Connecting hippocampal representations to predictive auxiliary tasks in deep RL
Ching Fang, Columbia University, United States; Kimberly Stachenfeld, DeepMind, United States
Session:
Posters 1B Poster
Presentation Time:
Thu, 24 Aug, 17:00 - 19:00 United Kingdom Time
Abstract:
The ability to predict upcoming events has been hypothesized to comprise a key aspect of human and animal cognition. Hippocampus is thought to be involved in this function, supporting memory-guided behaviors like navigation and model-based planning wherein past experiences are translated into future plans. However, little is known about how this hypothesized role in prediction constrains hippocampal inputs, and what the influence of interconnected regions performing competing tasks (like dopaminergic learning) might have on these populations. Interestingly, in deep reinforcement learning (RL), predictive auxiliary tasks have been found to improve task performance by improving the representational features learned in a deep RL model.
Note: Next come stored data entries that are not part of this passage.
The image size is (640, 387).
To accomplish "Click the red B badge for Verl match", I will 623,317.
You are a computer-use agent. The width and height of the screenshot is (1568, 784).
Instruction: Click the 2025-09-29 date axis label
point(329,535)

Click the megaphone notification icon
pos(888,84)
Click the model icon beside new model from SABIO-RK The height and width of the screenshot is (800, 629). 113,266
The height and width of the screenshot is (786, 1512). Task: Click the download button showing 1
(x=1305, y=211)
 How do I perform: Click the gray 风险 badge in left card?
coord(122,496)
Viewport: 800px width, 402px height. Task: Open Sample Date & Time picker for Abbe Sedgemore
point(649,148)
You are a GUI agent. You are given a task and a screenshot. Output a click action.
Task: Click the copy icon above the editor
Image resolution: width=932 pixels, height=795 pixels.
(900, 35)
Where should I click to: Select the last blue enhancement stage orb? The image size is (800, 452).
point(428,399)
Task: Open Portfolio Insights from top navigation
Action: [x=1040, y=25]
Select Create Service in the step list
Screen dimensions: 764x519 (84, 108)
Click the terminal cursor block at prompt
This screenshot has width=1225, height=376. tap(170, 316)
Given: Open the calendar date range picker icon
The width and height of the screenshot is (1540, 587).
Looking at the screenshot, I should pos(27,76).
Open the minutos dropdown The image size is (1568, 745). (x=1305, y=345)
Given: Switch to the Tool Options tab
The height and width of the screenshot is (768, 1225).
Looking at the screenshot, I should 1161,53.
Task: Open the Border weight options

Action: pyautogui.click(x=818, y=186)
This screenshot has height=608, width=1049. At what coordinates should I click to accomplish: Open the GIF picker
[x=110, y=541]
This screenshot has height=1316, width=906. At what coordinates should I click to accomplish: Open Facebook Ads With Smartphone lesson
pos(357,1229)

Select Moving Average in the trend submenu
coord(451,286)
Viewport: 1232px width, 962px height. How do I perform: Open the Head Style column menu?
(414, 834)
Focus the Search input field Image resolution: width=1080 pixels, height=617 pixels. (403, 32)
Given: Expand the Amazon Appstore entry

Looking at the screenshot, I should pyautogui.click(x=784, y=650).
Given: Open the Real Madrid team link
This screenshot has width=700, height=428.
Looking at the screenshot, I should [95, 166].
We use this framework to study how regions with different computational objectives can jointly influence representation learning. We find that prediction, as an auxiliary representational objective, can benefit representation learning in tasks with sparse rewards, particularly in transfer learning settings. We also show how splitter cell phenomena can arise from this model. This work recalls classic theories of hippocampus as a a system that records features of an episode that are not immediately relevant to the computation of reward but may later have information whose relevance will later be determined and consolidated.